Há também um cuidado com o outro extremo: o uso excessivo. O estado de carência emocional é tão evidente nas conversas que a própria equipe passou a criar protocolos para desestimular a dependência da ferramenta, incluindo restrições de acesso, mensagens que incentivam pausas e a lembrança constante de que a IA não substitui terapia.

O canal escolhido, o WhatsApp, veio pelo caminho mais óbvio: está na mão de 99% da população digitalizada. E o preço foi pensado para ser compatível com a realidade brasileira, na linha de “quebrar a objeção financeira” de quem precisa de algum suporte emocional, mas não consegue pagar por consultas recorrentes.

Do dado à política pública: uma nova radiografia da saúde emocional no Brasil

Vista de longe, essa base de mais de 500 mil conversas começa a virar algo maior do que um produto digital. Ela se transforma em um tipo de “termômetro emocional” do país. A própria EITA já planeja divulgar estudos mais amplos sobre o comportamento emocional dos brasileiros a partir dos dados da Mentora Virtual, sempre de forma anônima e agregada.

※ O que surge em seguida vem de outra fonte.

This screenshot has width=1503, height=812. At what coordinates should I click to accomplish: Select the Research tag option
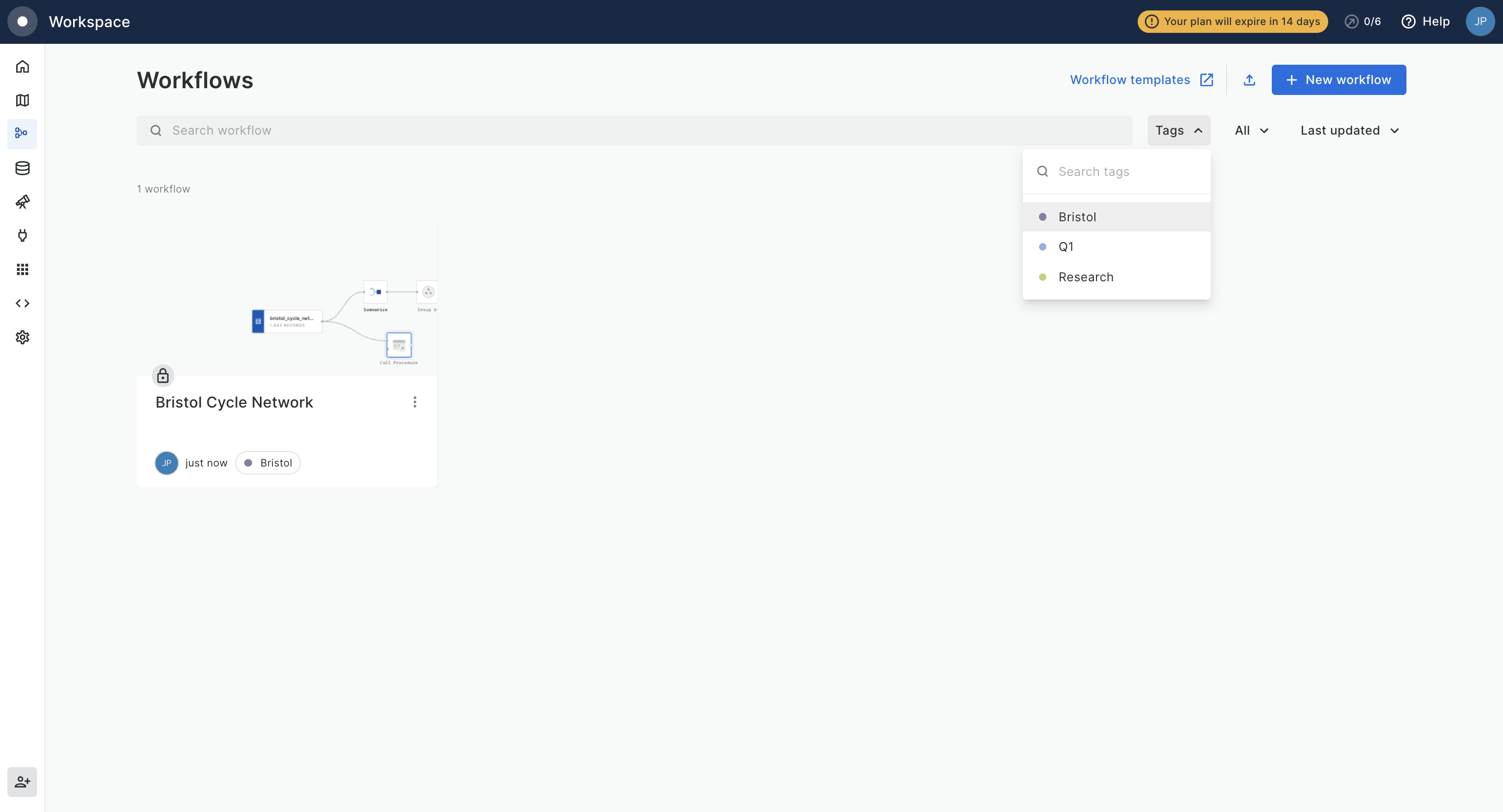pos(1086,277)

Esse tipo de inteligência pode orientar muita coisa: políticas públicas, programas corporativos de bem-estar, desenho de benefícios nas empresas, investimentos em IA saúde mental Brasil, projetos educativos. É um BI emocional de um país que, finalmente, começa a admitir que está adoecendo.

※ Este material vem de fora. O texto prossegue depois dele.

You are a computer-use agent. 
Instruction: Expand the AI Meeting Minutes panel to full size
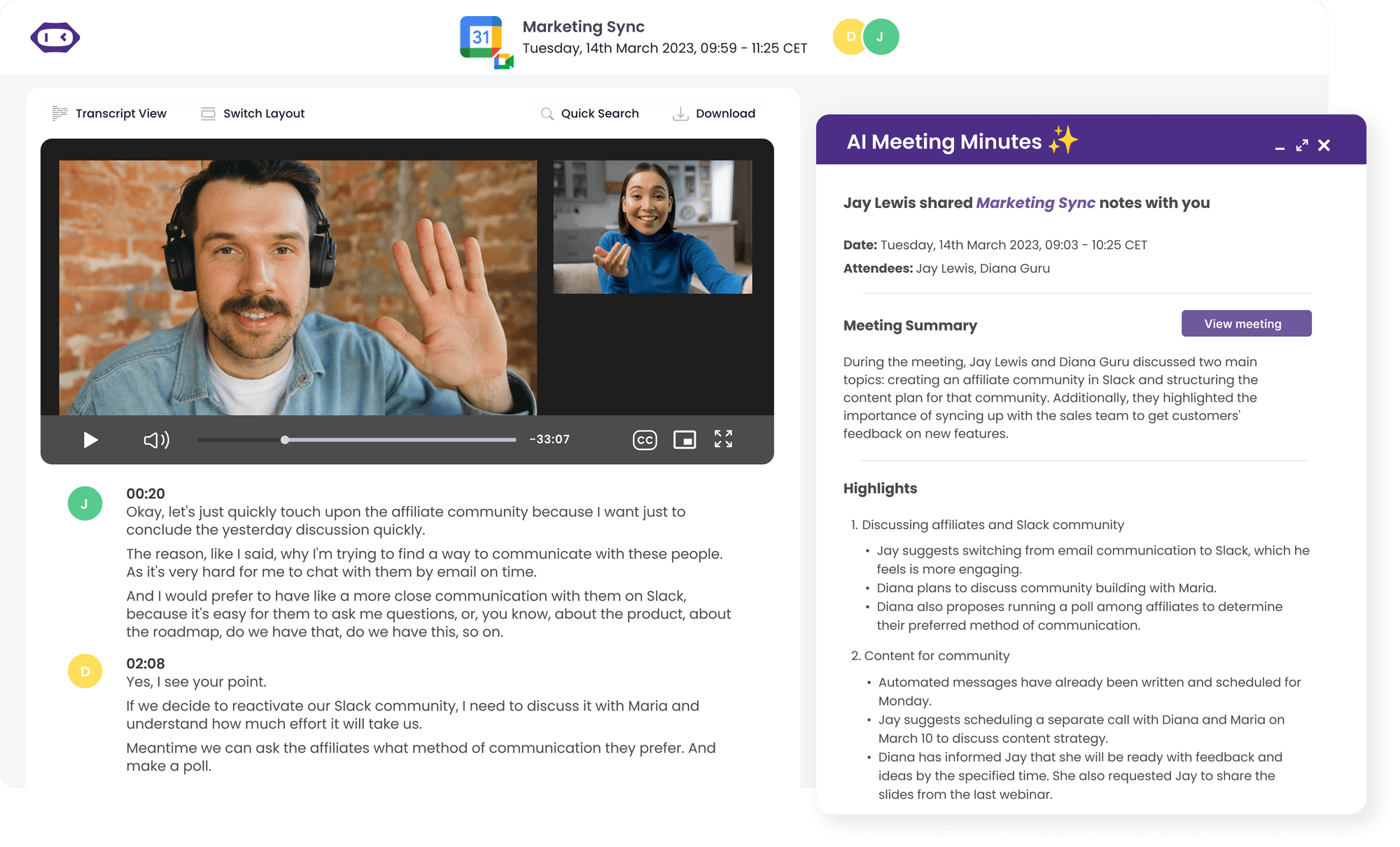[1302, 146]
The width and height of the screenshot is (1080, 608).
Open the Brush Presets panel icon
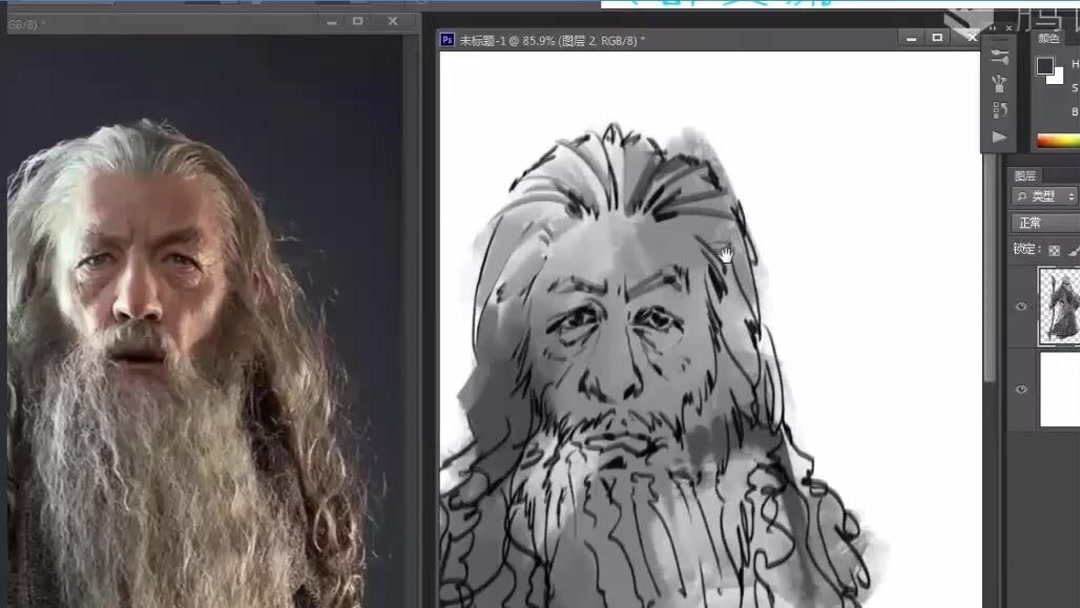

Ao mesmo tempo, o mercado global de saúde mental caminha para algo em torno de centenas de bilhões de dólares na próxima década. A combinação entre neurociência, tecnologia e desenho ético de produto tende a criar uma nova geração de ferramentas: do “psicólogo no bolso” ao copiloto emocional das empresas, como a Normalyze, solução de compliance emocional B2B criada pela mesma healthtech.

No meio disso tudo, fica a imagem paradoxal descrita por Anaclaudia Zani: vivemos uma crise emocional grave, mas também assistimos ao nascimento de uma tecnologia capaz de transformar vidas em escala inédita. A questão não é mais se vamos usar IA para falar de emoções, e sim como vamos fazer isso sem abandonar o que há de mais humano no processo: o cuidado, o limite e a responsabilidade.